The authors deserve congratulations for their meticulous, state-of-the-art analysis of their thoroughly characterised cohort. Limitations of the trial clearly include the small number of events, the retrospective and observational nature with possible confounders, and the fact that the division between “quantitative” and “qualitative” plaque characteristics is somewhat arbitrary. We should also not forget that these were obviously selected patients who went on to angiography after CT, which makes the cohort a higher-risk cohort than an arbitrary population sample. The results can, therefore, not be applied to a “screening” situation. Yet, some conclusions can be drawn: for example, there is a clear association of vulnerable plaque characteristics with FFR (43% of lesions treated by PCI, but only 12% of lesions not treated by FFR, had high-risk plaque features). Also, the risk that goes along with single markers of “plaque vulnerability” is not very high – only in combination did they achieve significance in this cohort of several hundred patients. And one of the authors’ analyses seems to suggest that lesions with a combination of vulnerable characteristics potentially benefit from PCI even if FFR is between 0.81 and 0.90 (but not if FFR is above 0.90). Once again, we need to alert ourselves to the fact that all of these conclusions are based on a relatively small number of events and to some degree are subject to the play of chance. However, in the context of all previous studies, they add to a picture that is becoming increasingly obvious: there is, unfortunately no easy answer to what makes a plaque prone to cause acute coronary events. Some features of plaque morphology and compositional characteristics may make a plaque vulnerable, but so does the presence of severe luminal stenosis and a large pressure gradient across the lesion.

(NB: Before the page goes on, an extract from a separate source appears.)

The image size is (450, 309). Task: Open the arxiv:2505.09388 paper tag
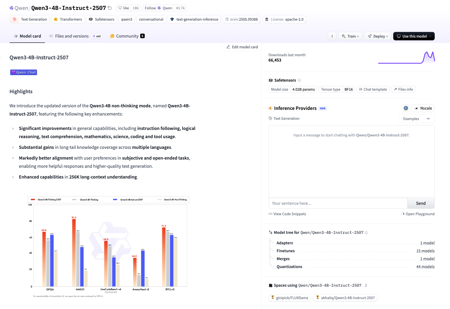click(x=241, y=19)
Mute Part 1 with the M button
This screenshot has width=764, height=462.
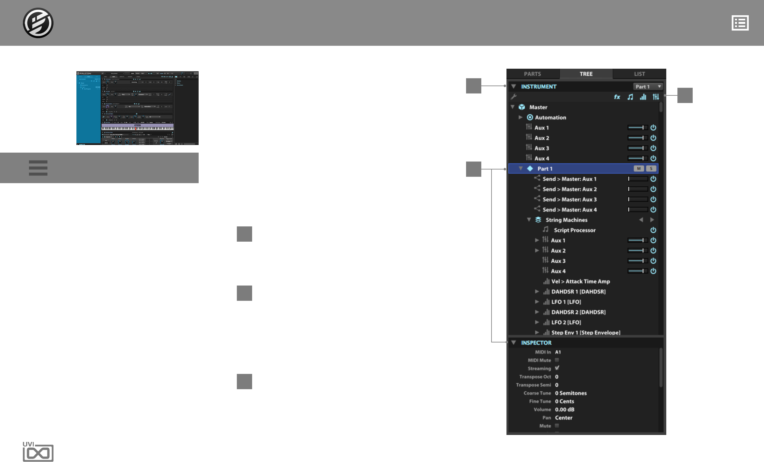pos(639,169)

While most lesions will remain stable, forces inside the plaque, as well as forces acting from the outside, e.g., through large differences in regional wall shear stress2021, may “tip the scale” and lead to plaque rupture and subsequent vessel thrombosis. There is no single decisive parameter that determines stability or instability, and, hence, the fate of a coronary atherosclerotic plaque. As is so often the case, a simple answer is too much to ask for.
Conflict of interest statement
The author has no conflicts of interest to declare.